Но нам повезло. Едва мы с Лобастовым — он с четверкой, а я с парой — прошли над дорогой километров пять, как заметили большой немецкий обоз. В нем было около двухсот двуколок. Видно, дела на фронте были у «завоевателей» плохие, если они решили днем двигаться по этой дороге. Двуколки были гружены боеприпасами. Лобастов приказал мне атаковать обоз против хода, а сам со своей четверкой зашел в атаку по ходу, чтобы создать пробку.

По сторонам дороги сквозь траву поблескивала вода. Там была трясина. Мы решили в нее и загнать всех обозников. Лобастов со своей четверкой поливал их густым пулеметным огнем. На дороге началась паника. Лошади вставали на дыбы, сбивая в трясину людей и повозки. Фашисты, не зная, куда деваться, прятались под повозки, те их давили. Многие, ища спасения от пуль, прыгали в болото и там тонули.

Едва Лобастов вышел из атаки, как начал ее я, ведя огонь из пушки и пулемета. За мной следовал Бродинский. На дороге все перемешалось. А мы непрерывно расстреливали обоз. Над ним в разных местах начали взлетать фонтаны дыма и огня. Это на повозках рвались боеприпасы. Взрывы учащались, и теперь немцы десятками прыгали в болото...

Когда весь обоз был разгромлен, мы прекратили огонь и уже собрались возвращаться на свой аэродром, как вдруг на горизонте показалось шесть «мессеров». Их, очевидно, вызвали по радио обозники. Но вражеские машины пришли с опозданием.

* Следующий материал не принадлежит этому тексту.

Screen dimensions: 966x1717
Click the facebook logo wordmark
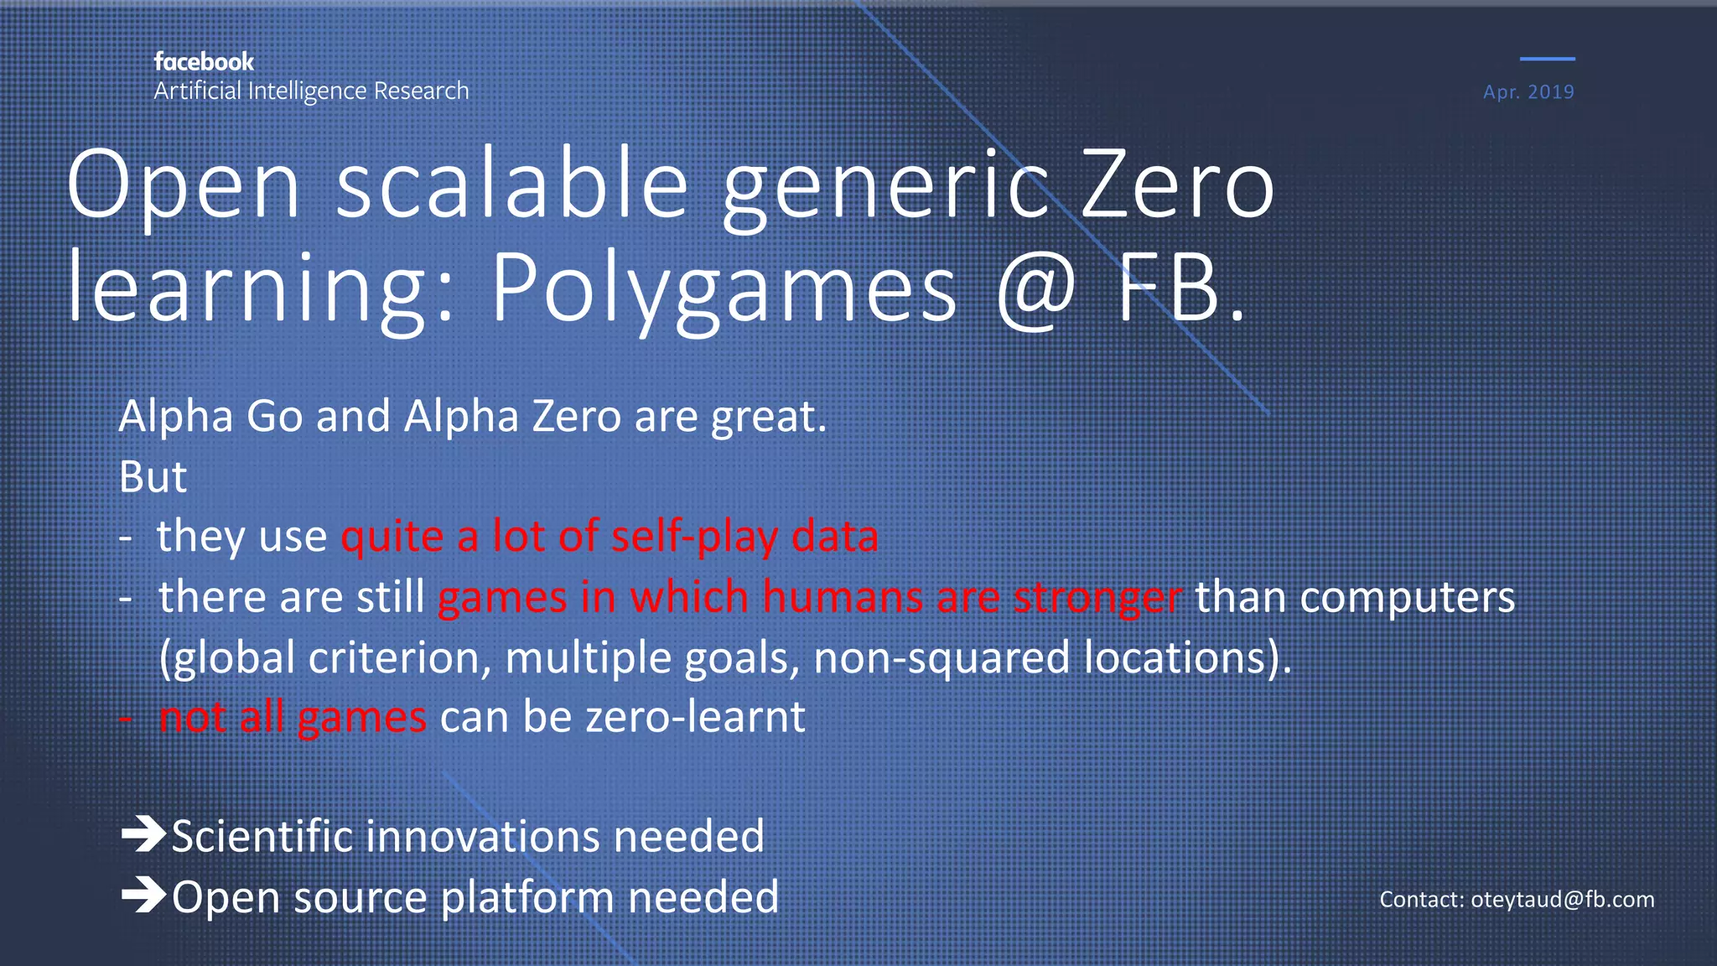204,62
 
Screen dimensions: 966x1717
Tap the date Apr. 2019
1528,92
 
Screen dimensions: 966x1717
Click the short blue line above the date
1547,59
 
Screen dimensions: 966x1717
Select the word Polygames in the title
723,289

Я ждал, что прикажет Лобастов, который в это время был уже командиром нашей эскадрильи. У нас кончились боеприпасы, удирать же от врага, когда мы один на один, было просто стыдно. Лобастов правильно оценил состояние немцев — ведь они не знают, что имеется в наших патронных ящиках, — и смело ринулся в бой. По приказу Лобастова мы пошли навстречу фашистам, и те, даже не пытаясь вступить в бой, повернули назад.

— Хоть фрицы на сей раз и удрали, как зайцы, все же нам надо всегда иметь в запасе снаряды и патроны, — сказал Лобастов, когда мы приземлились. — Не всегда наша атака без боеприпасов может окончиться благополучно.

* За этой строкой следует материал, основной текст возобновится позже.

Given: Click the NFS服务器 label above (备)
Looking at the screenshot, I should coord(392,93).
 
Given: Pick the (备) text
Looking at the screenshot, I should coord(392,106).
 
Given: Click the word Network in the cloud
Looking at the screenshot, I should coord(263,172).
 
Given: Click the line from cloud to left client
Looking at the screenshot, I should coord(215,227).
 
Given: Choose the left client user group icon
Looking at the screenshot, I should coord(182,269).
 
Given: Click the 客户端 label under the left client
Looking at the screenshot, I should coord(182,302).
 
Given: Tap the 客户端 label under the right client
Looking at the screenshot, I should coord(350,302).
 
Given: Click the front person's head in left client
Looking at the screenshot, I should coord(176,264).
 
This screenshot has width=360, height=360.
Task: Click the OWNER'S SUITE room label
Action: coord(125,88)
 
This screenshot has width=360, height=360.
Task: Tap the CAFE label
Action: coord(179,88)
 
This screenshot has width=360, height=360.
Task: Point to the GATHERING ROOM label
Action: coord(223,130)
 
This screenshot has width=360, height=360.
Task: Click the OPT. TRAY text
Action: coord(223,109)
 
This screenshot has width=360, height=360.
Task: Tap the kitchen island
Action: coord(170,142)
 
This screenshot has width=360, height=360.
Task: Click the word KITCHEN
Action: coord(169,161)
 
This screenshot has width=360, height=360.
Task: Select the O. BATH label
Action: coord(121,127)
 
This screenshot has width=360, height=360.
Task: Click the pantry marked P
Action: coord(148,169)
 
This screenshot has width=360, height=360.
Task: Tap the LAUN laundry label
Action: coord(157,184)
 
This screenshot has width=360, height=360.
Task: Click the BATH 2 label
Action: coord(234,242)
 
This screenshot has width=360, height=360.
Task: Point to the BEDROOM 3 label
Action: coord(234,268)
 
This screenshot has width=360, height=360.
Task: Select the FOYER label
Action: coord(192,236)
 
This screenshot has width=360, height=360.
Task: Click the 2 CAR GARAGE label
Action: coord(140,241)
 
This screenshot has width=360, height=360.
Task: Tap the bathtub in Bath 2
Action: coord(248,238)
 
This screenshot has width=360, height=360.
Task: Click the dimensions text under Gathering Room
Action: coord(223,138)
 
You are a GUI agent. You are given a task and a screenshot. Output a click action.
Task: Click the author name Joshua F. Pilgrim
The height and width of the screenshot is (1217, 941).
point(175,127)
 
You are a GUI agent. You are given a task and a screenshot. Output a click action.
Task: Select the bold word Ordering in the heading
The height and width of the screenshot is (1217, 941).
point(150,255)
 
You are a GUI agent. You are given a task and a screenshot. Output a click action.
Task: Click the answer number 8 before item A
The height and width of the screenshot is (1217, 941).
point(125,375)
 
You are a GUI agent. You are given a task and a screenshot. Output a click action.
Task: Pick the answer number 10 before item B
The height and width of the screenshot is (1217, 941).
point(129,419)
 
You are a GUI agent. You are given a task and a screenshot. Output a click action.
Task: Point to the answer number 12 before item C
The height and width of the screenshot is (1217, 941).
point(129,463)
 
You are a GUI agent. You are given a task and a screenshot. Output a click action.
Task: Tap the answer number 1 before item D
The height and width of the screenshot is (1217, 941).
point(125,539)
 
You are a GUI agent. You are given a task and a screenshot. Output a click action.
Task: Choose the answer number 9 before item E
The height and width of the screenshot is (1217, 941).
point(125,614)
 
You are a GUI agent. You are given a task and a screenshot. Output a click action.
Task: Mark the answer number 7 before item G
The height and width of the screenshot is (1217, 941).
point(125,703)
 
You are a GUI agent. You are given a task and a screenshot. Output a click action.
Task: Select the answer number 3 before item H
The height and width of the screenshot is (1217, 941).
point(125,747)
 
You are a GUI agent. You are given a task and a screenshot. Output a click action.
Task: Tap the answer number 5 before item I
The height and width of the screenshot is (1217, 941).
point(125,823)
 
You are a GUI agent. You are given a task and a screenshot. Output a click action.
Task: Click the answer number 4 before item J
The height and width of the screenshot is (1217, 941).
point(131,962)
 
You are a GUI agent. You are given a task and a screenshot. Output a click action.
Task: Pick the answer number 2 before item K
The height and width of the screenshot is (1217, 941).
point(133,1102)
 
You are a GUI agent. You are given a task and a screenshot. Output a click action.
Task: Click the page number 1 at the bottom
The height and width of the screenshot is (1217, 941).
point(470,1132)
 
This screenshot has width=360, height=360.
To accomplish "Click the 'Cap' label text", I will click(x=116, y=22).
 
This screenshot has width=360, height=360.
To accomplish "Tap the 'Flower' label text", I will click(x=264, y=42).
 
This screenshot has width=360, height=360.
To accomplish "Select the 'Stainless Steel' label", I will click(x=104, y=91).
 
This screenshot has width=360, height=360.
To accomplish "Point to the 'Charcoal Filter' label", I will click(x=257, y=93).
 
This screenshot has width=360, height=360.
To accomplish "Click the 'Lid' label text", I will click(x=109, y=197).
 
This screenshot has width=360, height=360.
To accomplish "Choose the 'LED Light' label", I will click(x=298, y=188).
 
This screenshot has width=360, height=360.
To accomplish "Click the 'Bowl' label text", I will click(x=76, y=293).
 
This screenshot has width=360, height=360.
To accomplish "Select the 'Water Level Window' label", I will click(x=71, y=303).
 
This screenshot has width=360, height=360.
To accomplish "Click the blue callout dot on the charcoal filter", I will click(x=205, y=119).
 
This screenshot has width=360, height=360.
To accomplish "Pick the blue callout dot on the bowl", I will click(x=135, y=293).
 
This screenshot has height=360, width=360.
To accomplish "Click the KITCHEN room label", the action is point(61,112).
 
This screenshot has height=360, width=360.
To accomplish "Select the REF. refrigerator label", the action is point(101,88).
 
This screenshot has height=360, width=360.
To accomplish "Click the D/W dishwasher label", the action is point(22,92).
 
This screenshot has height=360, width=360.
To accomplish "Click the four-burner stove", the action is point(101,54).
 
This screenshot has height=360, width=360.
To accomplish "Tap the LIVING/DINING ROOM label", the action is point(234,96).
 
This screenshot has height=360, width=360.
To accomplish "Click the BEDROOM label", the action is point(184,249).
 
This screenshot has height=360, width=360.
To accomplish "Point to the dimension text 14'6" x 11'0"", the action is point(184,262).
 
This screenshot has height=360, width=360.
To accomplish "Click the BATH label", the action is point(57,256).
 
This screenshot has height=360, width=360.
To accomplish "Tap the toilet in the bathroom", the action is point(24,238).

После этого мы уже никогда не оставались без патронов и снарядов, какой бы жаркий бой ни вели.

Счет мести растет

Счет моей мести за гибель Саши растет. Шесть фашистских самолетов лежат ржавеющими обломками в пинских болотах. Вот об этом я и пишу письмо на родину, на далекий Амур. Я рассказываю, что из этих шести самолетов — четыре истребителя «Фокке-Вульф-190», машины того типа, к которому принадлежал самолет, подбивший Сашу, две «рамы» («Фокке-Вульф-189») — фашистские разведчики...

Но этот счет для меня очень мал. Я должен драться и за себя и за Сашу, а ведь он тоже сбил бы не один самолет за это время. И я делаю приписку в письме: «Буду громить фашистов еще сильнее!» Письмо закончено. Во сколько же дней оно пройдет путь до Хабаровска? Я смотрю на свежий номер армейской газеты. Сегодня 3 июня 1944 года. Вернее, уже наступило четвертое число. Товарищи спят. Пора и мне отдыхать — с утра начнется напряженная боевая работа, ибо на фронте идет усиленная подготовка к наступлению.

Утром вылетаем в сторону городов Пинска и Кобрина с Витей Бродинским. Задача у нас чисто разведочная — просмотреть линии железных дорог, выяснить характер фашистских эшелонов. Мотор работает ровно. Видимость хорошая — высокая облачность нам не мешает. В боевых делах, в постоянном напряжении немного затянулась глубокая рана в душе, вызванная гибелью брата.

Моя рука еще крепче сжимает ручку управления. Курс держу на Кобрин, который находится примерно в ста километрах за линией фронта. Скоро мы пойдем над территорией, занятой врагом.